OUTTA LUCK MAD MEL HURTING FOR BUCKS
CASH-hungry Mel Gibson is selling off a massive chunk of his real estate portfolio, putting up three houses on 500 acres in Costa Rica for a whopping $29.75 million dollars.
Although Mel’s not on food stamps just yet, he’s telling pals that the combination of his diminished earning power in Hollywood and the massive payouts he has to make to his ex-wife and baby mama are bleeding him dry.
“Mel is feeling a money pinch right now,” revealed a source.
The “Braveheart” star HASN’T been able to bounce back to his A-list status since he spewed racial and sexist insults during a drunk-driving arrest in 2006. He was later busted on a 2010 domestic battery charge involving former girlfriend Oksana Grigorieva.

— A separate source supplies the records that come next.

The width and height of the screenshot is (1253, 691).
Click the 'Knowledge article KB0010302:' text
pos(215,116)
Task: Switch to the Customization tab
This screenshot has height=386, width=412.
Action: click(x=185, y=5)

“Studios aren’t laying out big bucks for him anymore,” the source explained. “He’s selling some of his Costa Rican property because he feels like he needs to scale back and cash out.”
The Academy Award winner, who once commanded $25 million per movie, hasn’t had a hit in more than a decade. His 2011 film, “The Beaver,” was a flop.

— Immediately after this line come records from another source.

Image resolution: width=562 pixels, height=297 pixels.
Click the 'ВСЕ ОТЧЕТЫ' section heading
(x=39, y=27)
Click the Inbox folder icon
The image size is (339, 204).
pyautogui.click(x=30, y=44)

He’s set to appear in Sylvester Stallone’s upcoming “Expendables 3” and bulked up for the role – but he’s just another famous face in an all-star cast.
“For the most part, Mel is now viewed as a Hollywood pariah,” noted the source. “He realizes that his days of carrying a movie alone are long gone.”
Meanwhile, Mel’s ex-wife, Robyn, got $425 million in their divorce, and she’s also entitled to a huge chunk of his retirement. Her take includes half of his film residuals, large chunks of his pension benefits and half of the 401(k) benefits amassed through their production company.
And Oksana, the mother of Mel’s nearly-4-year-old daughter Lucia
got a $2 million home, a $750,000 settlement and tens of thousands of dollars in monthly support when they split after Mel threatened to kill her in an expletive-laced 2010 recorded rant.
“Mel has been complaining to friends that the payouts to his exes are draining his bank accounts,” the source added. “He rarely used that particular Costa Rican property and figured his best bet would be locking in a sale while the market is hot.”